Н. Трубецкой в письме к Якобсону предложил такое объяснение этому «бурлению»: «…Вся эволюция русской поэзии от Державина до Маяковского совершенно внутренне логична и осмысленна, так что ни один из моментов этой эволюции не нуждается в выведении из внелитературных фактов: но в то же время, конечно, неслучайно хотя бы то, что расцвет символизма совпал с предреволюционным периодом, а расцвет футуризма – с началом большевизма»546.
«Бурление» вокруг литературы XVIII века началось тогда, когда в поэзии ХХ века появилось новое влиятельное направление, заявившее себя как бы продолжателем допушкинских традиций русской поэзии. Но для того, чтобы этот возврат к XVIII веку мог быть осуществлен, надо было преодолеть утвердившееся в академической науке непререкаемое убеждение в том, что литературу XVIII века характеризует «…отсутствие живого отношения к действительности <…> и почти совершенное отсутствие творческих созданий в каком бы то ни было роде»547 – так писал Леонид Майков, много и плодотворно потрудившийся для фактического изучения литературы XVIII и начала XIX века.
Владислав Ходасевич на себе испытал школьно-традиционное отношение к Державину и вспомнил о нем в 1916 году, когда участвовал в дружном открытии поэтических богатств Державина: «На школьной скамье все мы учим наизусть “Бога” или «Фелицу», – учим, кажется, для того только, чтобы раз навсегда отделаться от Державина и больше к нему добровольно не возвращаться. Нас заставляют раз навсегда запомнить, что творения певца Фелицы – классический пример русского лжеклассицизма, т.е. чего-то по существу ложного, недолжного и неправого, чего-то такого, что, слава Богу, кончилось, истлело, стало “историей” – и к чему никто уже не вернется»548. В той же статье Ходасевич дал очень точную историко-литературную оценку Державину. Сама же статья Ходасевича является одним из признаков того «бурления», которое происходит вокруг XVIII века с тех пор, как его открыли эстетически.
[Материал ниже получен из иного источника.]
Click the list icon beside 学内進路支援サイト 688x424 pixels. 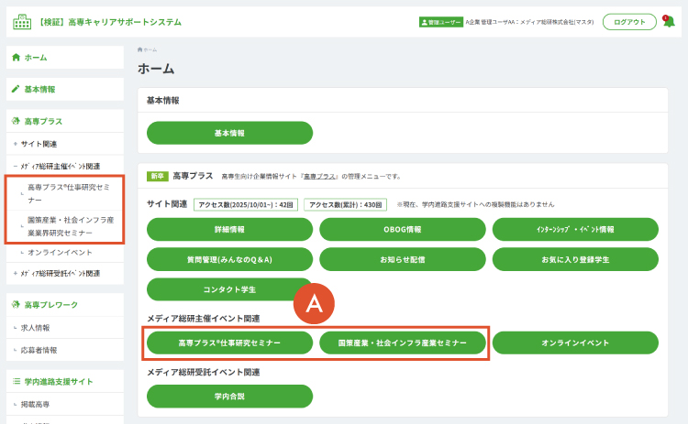click(x=16, y=381)
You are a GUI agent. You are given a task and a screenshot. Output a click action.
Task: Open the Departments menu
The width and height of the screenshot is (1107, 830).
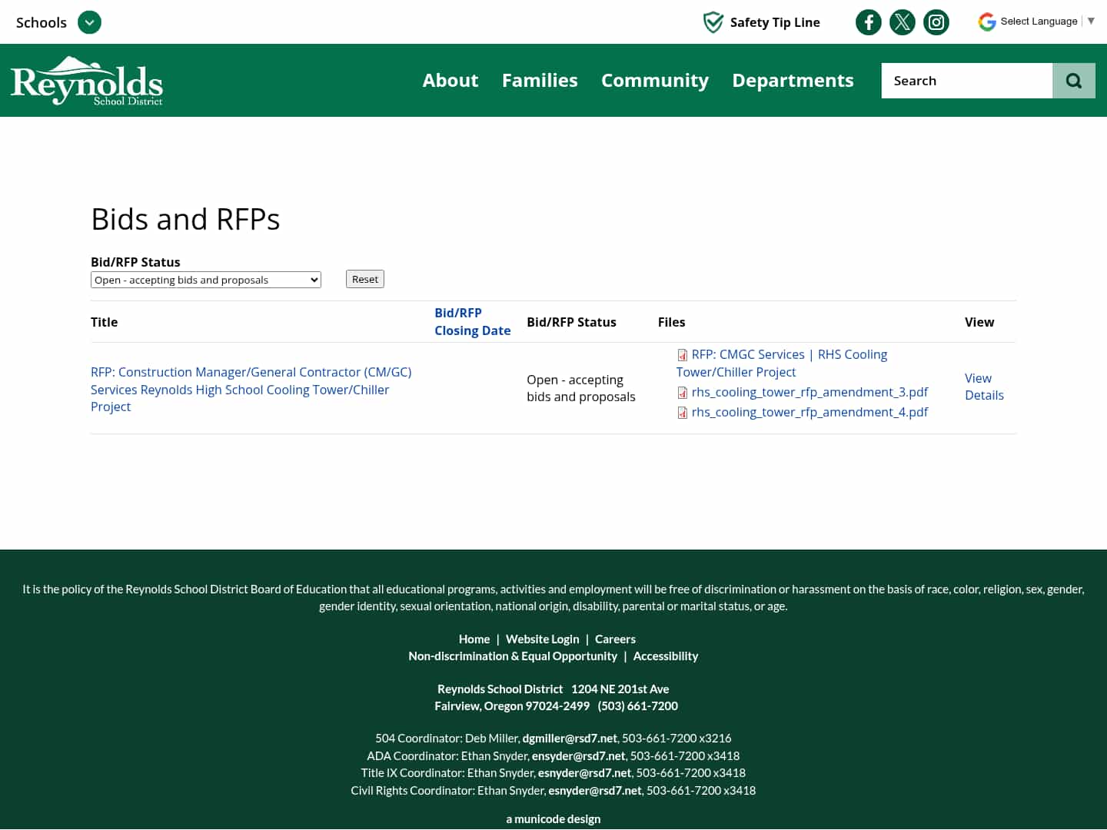pyautogui.click(x=793, y=80)
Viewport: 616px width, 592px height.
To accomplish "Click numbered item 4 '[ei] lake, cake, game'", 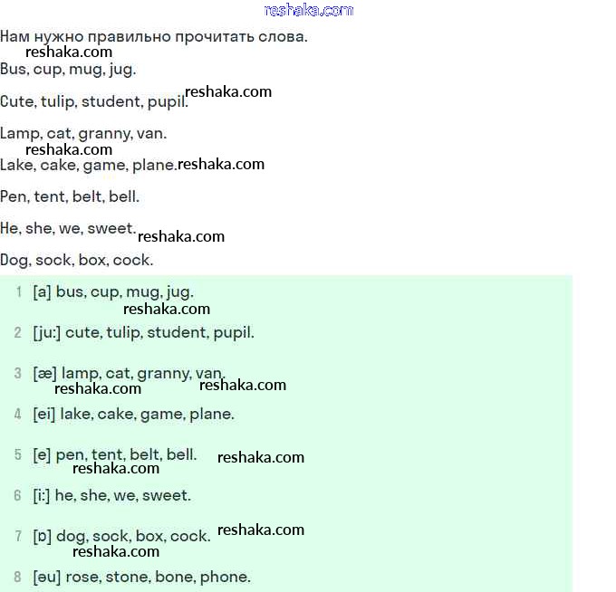I will 133,415.
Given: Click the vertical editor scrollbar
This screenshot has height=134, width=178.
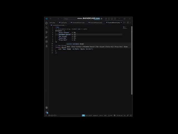Looking at the screenshot, I should tap(132, 60).
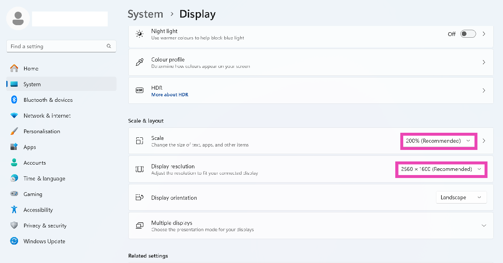Click the user profile avatar

coord(18,18)
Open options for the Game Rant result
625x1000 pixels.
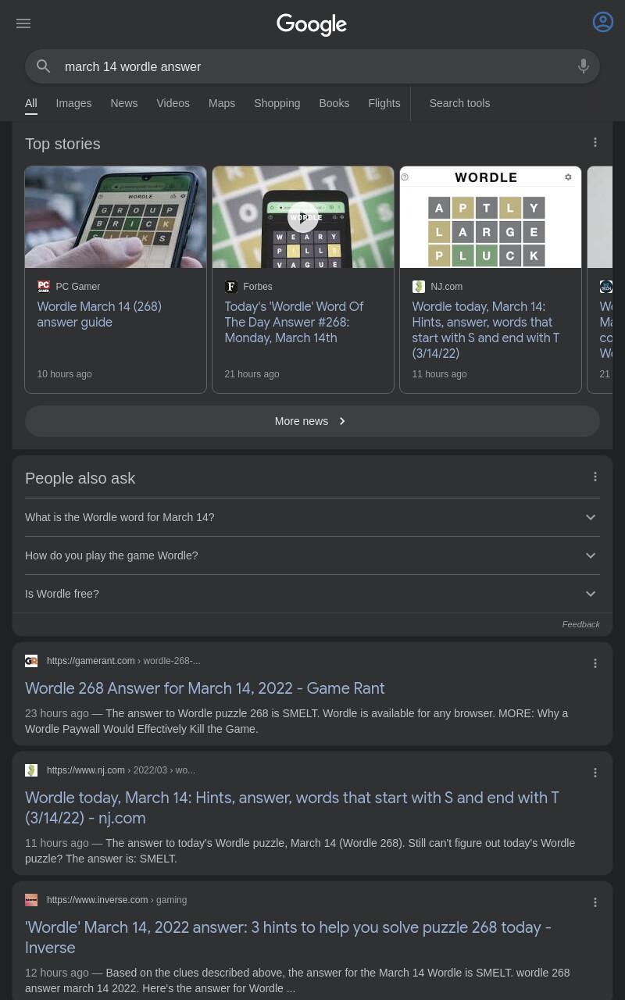click(595, 663)
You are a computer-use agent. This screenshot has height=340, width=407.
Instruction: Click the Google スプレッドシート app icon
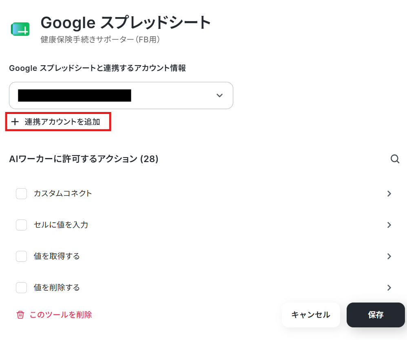[x=20, y=29]
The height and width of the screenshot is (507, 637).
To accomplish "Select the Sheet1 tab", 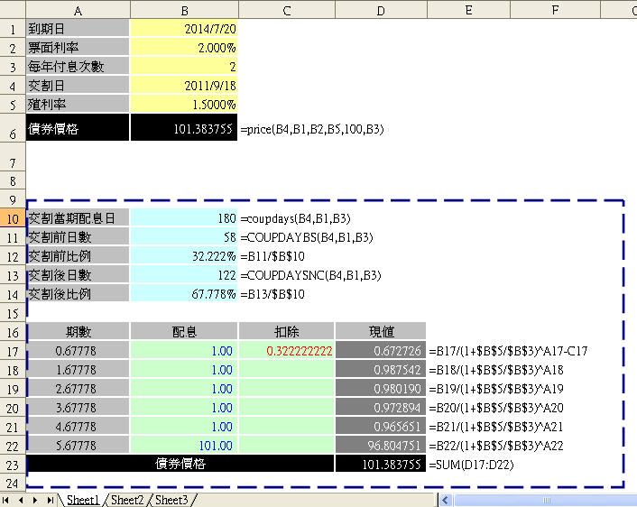I will point(82,500).
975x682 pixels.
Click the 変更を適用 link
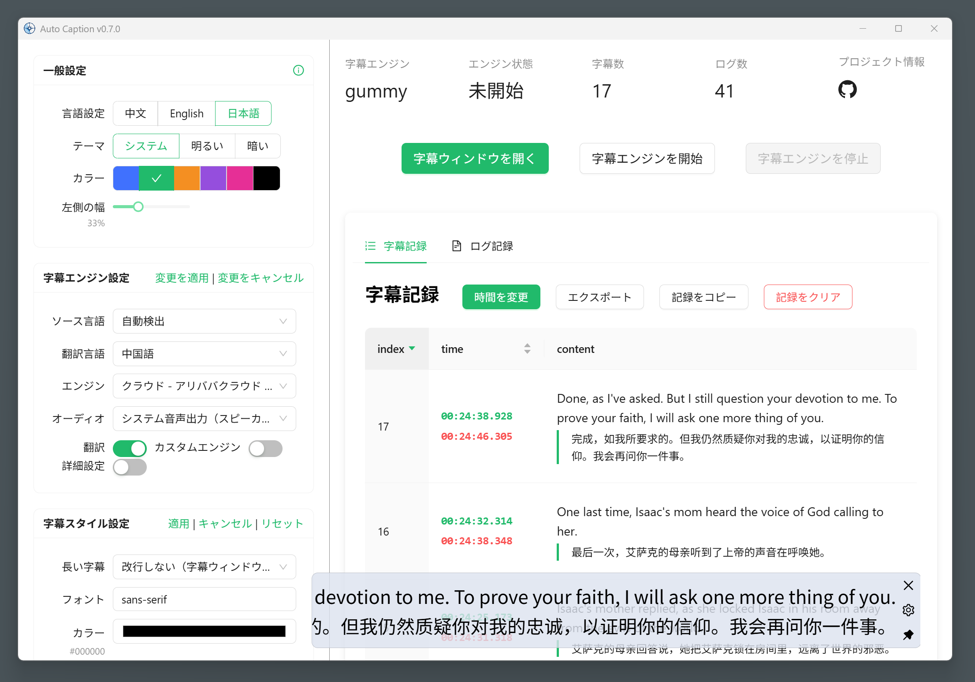coord(182,278)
В 1938 году, в одном из последних своих стихотворений Ходасевич снова вспомнил XVIII век – на этот раз Ломоносова:
Из памяти изгрызли годы
За что и кто в Хотине пал,
Но первый звук Хотинской оды
Нам первым криком жизни стал549.
Ссылаясь на Белинского, Пыпин в самой солидной и самой распространенной «Истории русской литературы» писал, что «Державин сохраняет за собой только исторический интерес»550. Ссылка на Белинского неточна. К отзывам Белинского о Державине надо подходить исторически, надо понимать, в какой литературной ситуации они были высказаны. Белинский видел в русской литературе нечто общее и важное, такое ее внутреннее свойство, которое свидетельствовало о том, что в ней происходила заметная эволюция, саморазвитие: «Нашу литературу вообще нельзя обвинить в стоячести и окаменелости. В ней всегда было движение вперед, даже в ломоносовский период. Если Херасков и Петров не только не подвинулись перед Ломоносовым, но еще отстали от него, хотя явились и после, зато какая же чудовищная разница между Ломоносовым и Державиным, между притчами Сумарокова и баснями Хемницера, между комедиями Сумарокова и комедиями Фонвизина, между прозою не только Сумарокова, но и самого Ломоносова, даже какая значительная разница между драматургом Сумароковым и драматургом Княжниным»551.